Buna göre iskontoların ticari teamüllere uygun olması zorunludur. Bazı hallerde iskontoların dekontla karşı tarafa bildirilmesi halinde KDV matrahından düşülmektedir. Danıştay tarafından verilen bir kararda da belirtildiği üzere “yükümlü şirket adına malın tesliminden sonra erken ödeme dolayısıyla iskonto için düzenlenen dekontun 3065 sayılı kanunun 25/A bendinde belirtilen belge niteliğinde olduğunun kabulü gerekmektedir.” şeklinde kararları bulunmaktadır.[2]

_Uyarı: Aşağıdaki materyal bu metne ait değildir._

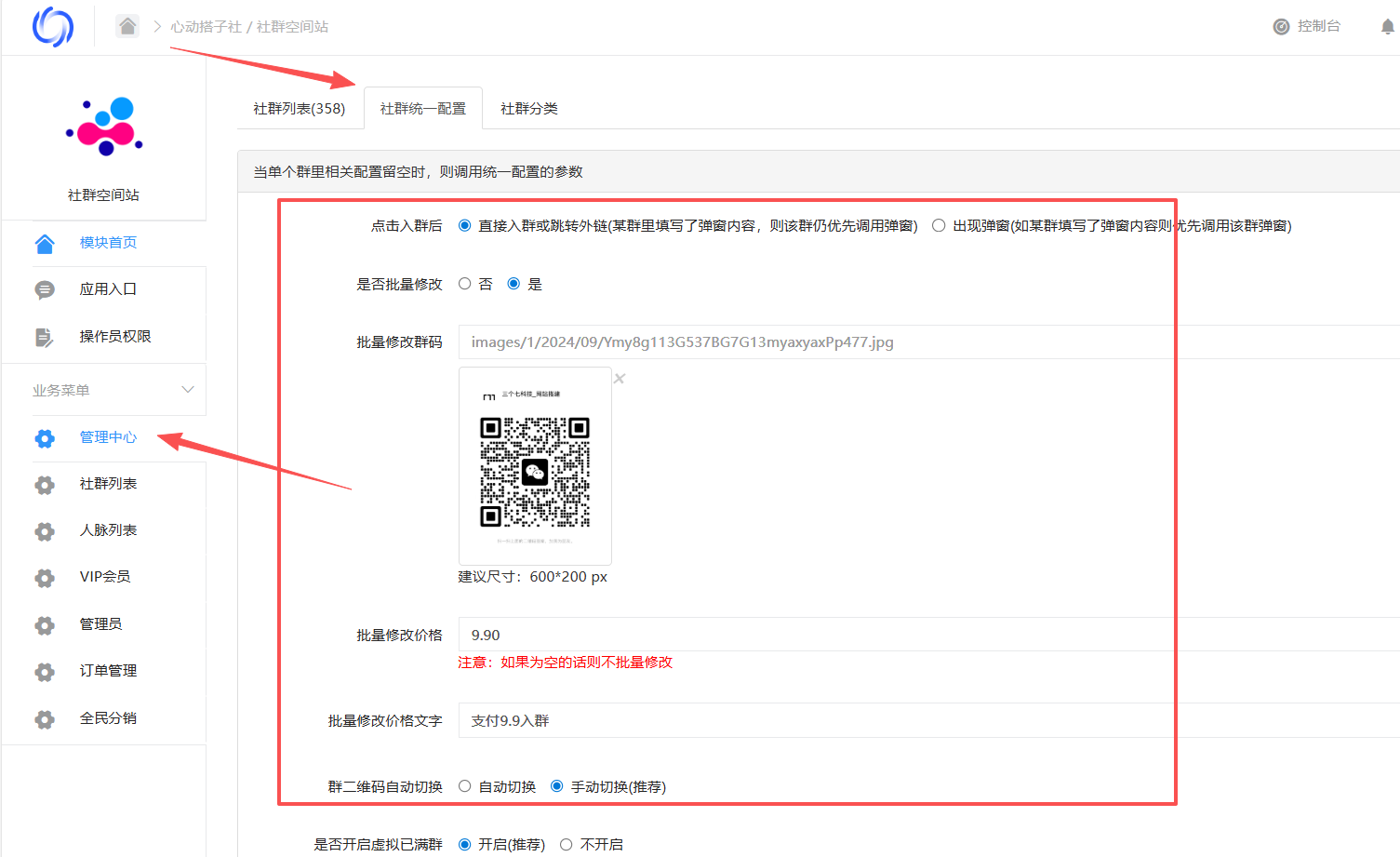Select 出现弹窗 radio option for 点击入群后
This screenshot has height=857, width=1400.
point(938,224)
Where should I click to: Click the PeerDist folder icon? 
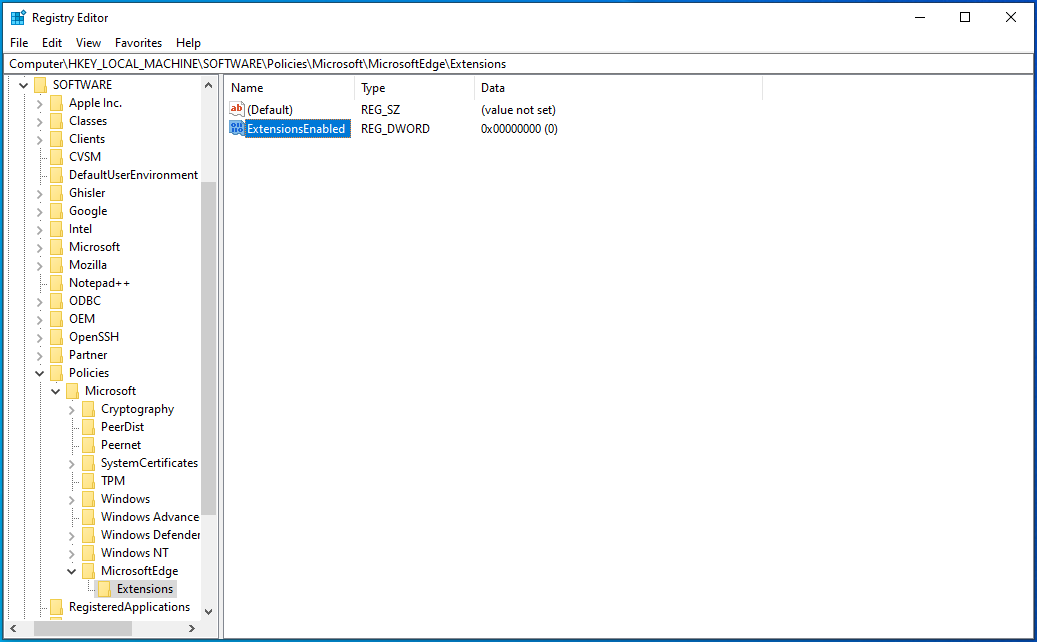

Öte yandan, bayiilere çeşitli isimler altında muhtelif primler ödenebilmektedir. Bayii veya dağıtıcı firmalara değişik isimler altında ödenen bu primlerin ilgili yılda faturalandırılması durumunda gelir veya hasılat yazma zamanı konusunda herhangi bir problem bulunmamaktadır. Ancak, karşılıklı mutabakatların bitirilmemesi veya çeşitli nedenlerle prim tutarlarının ilgili yılın sonuna kadar tespit edilmemesi nedeniyle buna ilişkin faturalar ertesi yıla sarkabilmektedir. Bu gibi durumlarda söz konusu faturalara ait tutarların hangi dönemde gelir veya gider yazılması gerekeceği hakkında uygulamada tereddütler oluşmaktadır.

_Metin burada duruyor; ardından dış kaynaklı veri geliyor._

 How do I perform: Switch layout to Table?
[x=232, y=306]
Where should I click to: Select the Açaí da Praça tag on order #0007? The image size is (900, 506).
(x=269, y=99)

Kanaatimize göre yıl sonu itibariyle tutar veyahutta mahiyet olarak kesinleşmiş ve hukuken talep edilebilir hale gelmiş bir prim söz konusu ise, kesinleşen bir gider veyahutta gelir olarak ilgili olduğu dönemin kazancının saptanması sırasında mutlak surette dikkate alınmalıdır. Bu noktada faturanın düzenleme tarihi tahakkuk açısından önem taşımaz. Zira, tahakkuk yıl sonu itibariyle gerçekleşmiş ise 3065 sayılı KDV yönünden bu tarih itibariyle vergiyi doğuran olayın meydana geldiği bilinmelidir. Yıl sonu primleri konusunda önceden yapılmış bir sözleşmenin varlığı halinde bu sözleşmeye göre hareket edilmelidir. Eğer, ortada böyle bir sözleşme mevcut değil ise, geçmiş dönem uygulamalarından ve verilerinden yola çıkılarak tutarı bilinen hallerde yıl sonu itibariyle kesinleştirilen primlerin tahakkuk ettirilmesi gerekir. Ayrıca, yıl sonu primleri hakkında önceden yapılmış bir sözleşme mevcut olsun veya olmasın, geçmiş takvim yılı verilerinden yola çıkılarak tutarı tespit edilse bile, yıl sonu itibariyle tutarı kendiliğinden kesinleşmeyen, tarafların sonraki yıl karşılıklı anlaşmaları ile tutarı belirlenen ve kesinleştirilen primlerin, olay bazında incelenerek, primin mahiyeti ve tutar itibariyle kesinleştirdiği tarih itibariyle tahakkuk ettiğinin kabul edilmesi gerekir. Bu durumda KDV faturanın düzenlendiği izleyen yılda beyan edilir, ancak, bu fatura ödeyen açısından önceki yılın gideri, tahsil eden açısından da önceki yılın geliri olarak dikkate alınmalıdır. Fatura yeni yılda düzenlendiği için bu tutar yeni yıla kaydedilecek, kurumlar vergisi açısından gelir/gider olarak beyannamede dikkate alınabilecektir.[3]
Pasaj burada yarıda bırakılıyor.